» **Textauszug**:
_ _ _ _ _
Keine sportliche Rivalität ist älter. So oft wie die Schweiz und Deutschland haben keine anderen Länder gegeneinander gespielt – über 150 Mal. Heute ist es wieder einmal so weit. Die Schweiz tritt im WM-Viertelfinal in Riga gegen Deutschland an.
In der Kulturgeschichte der helvetisch-deutschen Sportrivalität nimmt das Eishockey einen ganz besonderen Platz ein. Weil eine Niederlage gegen Deutschland in mehr als 100 Jahren noch nie eine ehrenvolle gegen einen als übermächtig respektierten Titanen war wie zuletzt gegen Schweden in den WM-Finals von 2013 und 2018. Auch wenn es sieglose Jahre gegeben hat: Anders als etwa im Fussball fühlen wir uns im Eishockey ebenbürtig. Gegen Deutschland zu verlieren, ist darum immer ärgerlich, irgendwie schmählich.
In keinem anderen Mannschaftssport wird die Härte so kultiviert wie in diesem Spiel zwischen stockbewehrten Männern in ritterähnlichen Ausrüstungen und eisenbeschlagenen Schuhen. Jeder kann damit leben, wenn er als langsam oder hüftsteif kritisiert wird. Aber der Vorwurf der Weichheit geht in die Seele.
_ _ _ _ _
» **Aufgabenstellung**:
(a) Beantworte anhand des Textauszugs:
(i) In welcher Stadt tritt die Schweiz im WM-Viertelfinal gegen Deutschland an?
(ii) Gegen welches Land gingen die WM-Finals von 2013 und 2018 verloren?
(iii) Welcher Vorwurf geht laut Textauszug in die Seele?
(b) Gib aus dem Textauszug wortgetreu den Abschnitt wieder, der mit den Worten "Keine sportliche Rivalität" beginnt und mit "gegen Deutschland an." endet.
(c) Nenne alle Länder, die im Textauszug namentlich genannt werden.
Die anschließenden Zeilen werden hier nicht benötigt.

Ausgangsdaten:
_ _ _ _ _
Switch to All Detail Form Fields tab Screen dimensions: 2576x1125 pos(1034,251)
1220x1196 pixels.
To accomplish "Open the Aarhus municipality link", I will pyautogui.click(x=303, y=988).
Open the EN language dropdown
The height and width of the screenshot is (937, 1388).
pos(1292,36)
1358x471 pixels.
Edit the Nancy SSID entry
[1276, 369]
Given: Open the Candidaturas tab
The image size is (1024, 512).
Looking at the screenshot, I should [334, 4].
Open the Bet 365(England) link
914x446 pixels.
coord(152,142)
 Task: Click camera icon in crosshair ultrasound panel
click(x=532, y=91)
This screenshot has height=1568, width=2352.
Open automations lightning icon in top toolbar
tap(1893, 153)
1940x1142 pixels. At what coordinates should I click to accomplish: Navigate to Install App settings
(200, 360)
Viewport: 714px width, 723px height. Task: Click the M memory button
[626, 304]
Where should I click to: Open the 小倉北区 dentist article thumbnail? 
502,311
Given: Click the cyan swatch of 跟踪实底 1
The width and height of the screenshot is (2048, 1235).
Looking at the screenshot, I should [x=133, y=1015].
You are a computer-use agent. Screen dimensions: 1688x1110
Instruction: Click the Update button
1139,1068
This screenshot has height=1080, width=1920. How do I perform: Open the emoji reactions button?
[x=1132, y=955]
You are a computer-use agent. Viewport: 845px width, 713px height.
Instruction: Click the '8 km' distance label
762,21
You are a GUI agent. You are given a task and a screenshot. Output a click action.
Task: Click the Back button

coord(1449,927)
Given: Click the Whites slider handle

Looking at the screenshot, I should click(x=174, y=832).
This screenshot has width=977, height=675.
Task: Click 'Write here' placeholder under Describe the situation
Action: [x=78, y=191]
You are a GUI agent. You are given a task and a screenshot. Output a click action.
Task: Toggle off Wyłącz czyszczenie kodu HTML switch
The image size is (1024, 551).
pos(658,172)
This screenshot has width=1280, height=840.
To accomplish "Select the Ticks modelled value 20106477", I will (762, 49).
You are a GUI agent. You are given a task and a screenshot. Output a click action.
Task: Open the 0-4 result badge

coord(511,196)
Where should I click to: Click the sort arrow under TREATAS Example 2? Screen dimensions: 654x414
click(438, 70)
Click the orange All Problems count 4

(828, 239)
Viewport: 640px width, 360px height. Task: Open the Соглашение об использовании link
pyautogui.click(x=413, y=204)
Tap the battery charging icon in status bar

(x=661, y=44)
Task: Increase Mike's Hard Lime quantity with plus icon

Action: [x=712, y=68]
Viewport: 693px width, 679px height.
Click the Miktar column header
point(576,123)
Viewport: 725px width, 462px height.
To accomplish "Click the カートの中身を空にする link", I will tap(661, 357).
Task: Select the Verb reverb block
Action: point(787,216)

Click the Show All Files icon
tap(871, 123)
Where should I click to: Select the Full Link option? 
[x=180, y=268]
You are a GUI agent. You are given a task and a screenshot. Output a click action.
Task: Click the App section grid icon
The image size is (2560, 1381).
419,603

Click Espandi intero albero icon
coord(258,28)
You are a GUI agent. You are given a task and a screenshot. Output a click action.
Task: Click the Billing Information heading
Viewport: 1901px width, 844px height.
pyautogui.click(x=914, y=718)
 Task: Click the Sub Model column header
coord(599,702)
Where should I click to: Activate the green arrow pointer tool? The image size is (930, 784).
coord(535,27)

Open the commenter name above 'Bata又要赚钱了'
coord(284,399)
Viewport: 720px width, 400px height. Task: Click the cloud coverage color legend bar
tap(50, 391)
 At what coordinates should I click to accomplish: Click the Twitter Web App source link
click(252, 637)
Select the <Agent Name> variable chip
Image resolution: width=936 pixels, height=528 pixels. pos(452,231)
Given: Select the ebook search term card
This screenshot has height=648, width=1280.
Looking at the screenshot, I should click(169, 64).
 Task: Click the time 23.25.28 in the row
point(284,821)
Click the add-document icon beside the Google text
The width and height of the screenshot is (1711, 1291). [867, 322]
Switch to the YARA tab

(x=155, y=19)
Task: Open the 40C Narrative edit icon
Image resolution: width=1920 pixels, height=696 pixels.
_ _ _ _ _
» **Gelöste Aufgaben**:
(a)
(i) In Riga.
(ii) Gegen Schweden.
(iii) Der Vorwurf der Weichheit.

(b)
Keine sportliche Rivalität ist älter. So oft wie die Schweiz und Deutschland haben keine anderen Länder gegeneinander gespielt – über 150 Mal. Heute ist es wieder einmal so weit. Die Schweiz tritt im WM-Viertelfinal in Riga gegen Deutschland an.

(c) Schweiz, Deutschland, Schweden